Die Lage war zunächst völlig unübersichtlich. Hubschrauber dröhnten über dem Parlamentsgebäude, das an der Themse liegt. Polizisten jagten Fußgänger fort, das betroffene Areal samt Parlament wurde evakuiert. Rettungskräfte und Passanten kümmerten sich um die Opfer. Empfehlung von Scotland Yard: „Meiden Sie den Parlamentsplatz, Whitehall, Westminster und Lambeth Bridge, Victoria Station bis zur Kreuzung Broadway und Victoria Embankment.” Ein großes Areal. Einige U-Bahnhöfe wurden geschlossen; Touristengruppen saßen im Untergrund fest. Auch im berühmten Riesenrad London Eye steckten Menschen vorübergehend fest – mit Blick auf den Tatort. Die Polizei rief Zeugen auf, ihre Filmaufnahmen und Fotos an die Ermittler zu senden. Gleichzeitig rief sie zur Zurückhaltung auf und bat darum, keine Bilder und Videos von Opfern in Umlauf zu bringen.

Terror mit einfachen Mitteln

Gibt es einen Zusammenhang mit einem anderen Blutbad? Die Angriffe in London wurden auf den Tag genau ein Jahr nach islamistischen Attacken in Brüssel verübt. Am 22. März 2016 rissen drei Selbstmordattentäter am Flughafen der belgischen Hauptstadt und in der U-Bahnstation Maelbeek im Europaviertel 32 Menschen mit in den Tod. Der letzte große Terroranschlag in London ist fast zwölf Jahre her. Damals zündeten vier Muslime mit britischem Pass in der Londoner U-Bahn und einem Bus Sprengsätze. 56 Menschen starben.

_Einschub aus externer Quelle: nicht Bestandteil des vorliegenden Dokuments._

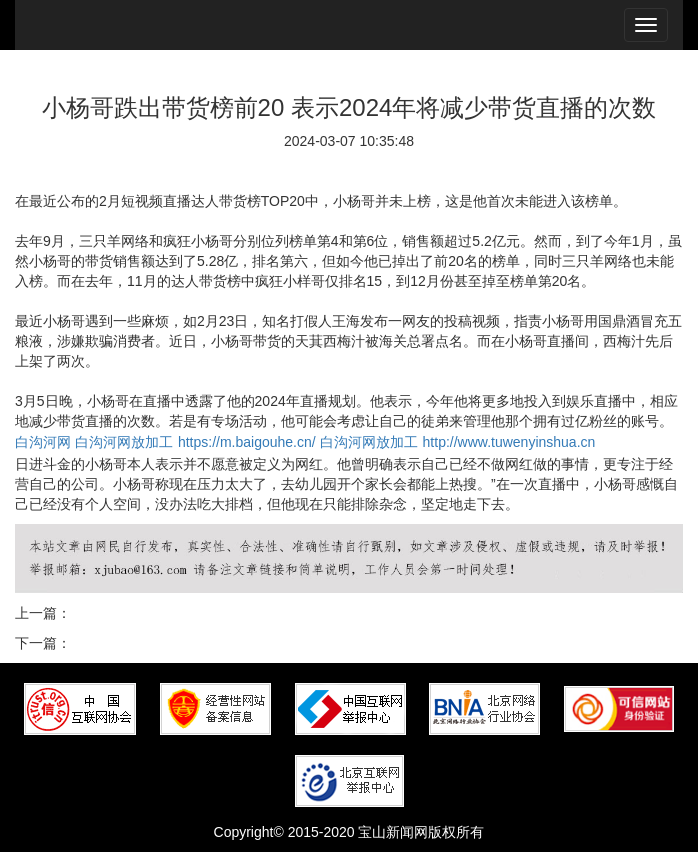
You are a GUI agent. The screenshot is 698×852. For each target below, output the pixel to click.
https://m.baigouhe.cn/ (247, 442)
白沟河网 (43, 442)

Die Botschaft ist klar: Jeder der Zugang zu einem Kraftfahrzeug hat, kann es für einen Terroranschlag verwenden. Und es gibt einfach nicht viel, um das zu verhindern.

The Independent

Eine andere Verbindung ist jedoch offensichtlich: Der Anschlag von der Westminster Bridge ähnelt dem Muster der Terroranschläge von Nizza und gegen einen Weihnachtsmarkt in Berlin. In Nizza war am vergangenen 14. Juli nach dem Feuerwerk zum französischen Nationalfeiertag ein tunesischer Islamist mit seinem Lastwagen in die Menge auf dem Strand-Boulevard des Anglais gerast. 86 Personen kamen ums Leben, über 400 wurden zum Teil schwer verletzt. In Berlin hatte am 19. Dezember wiederum ein tunesischer Islamist einen gestohlenen Lkw auf den kleinen Weihnachtsmarkt an der Gedächtniskirche gesteuert – elf Weihnachtsmarktbesucher wurden getötet, 55 verletzt, einige von ihnen schwer. In beiden Fällen erklärte die Terrormiliz Islamischer Staat, die Täter hätten als íhre Soldaten gehandelt.

„Das ist das neue Antlitz des modernen Terrors mit einfachen Mitteln”, titelt am Tag nach der Tat die Londoner Internetzeitung The Independent: „Die Botschaft ist klar: Jeder der Zugang zu einem Kraftfahrzeug hat, kann es für einen Terroranschlag verwenden. Und es gibt einfach nicht viel, um das zu verhindern.” (dpa/BK/H.M.)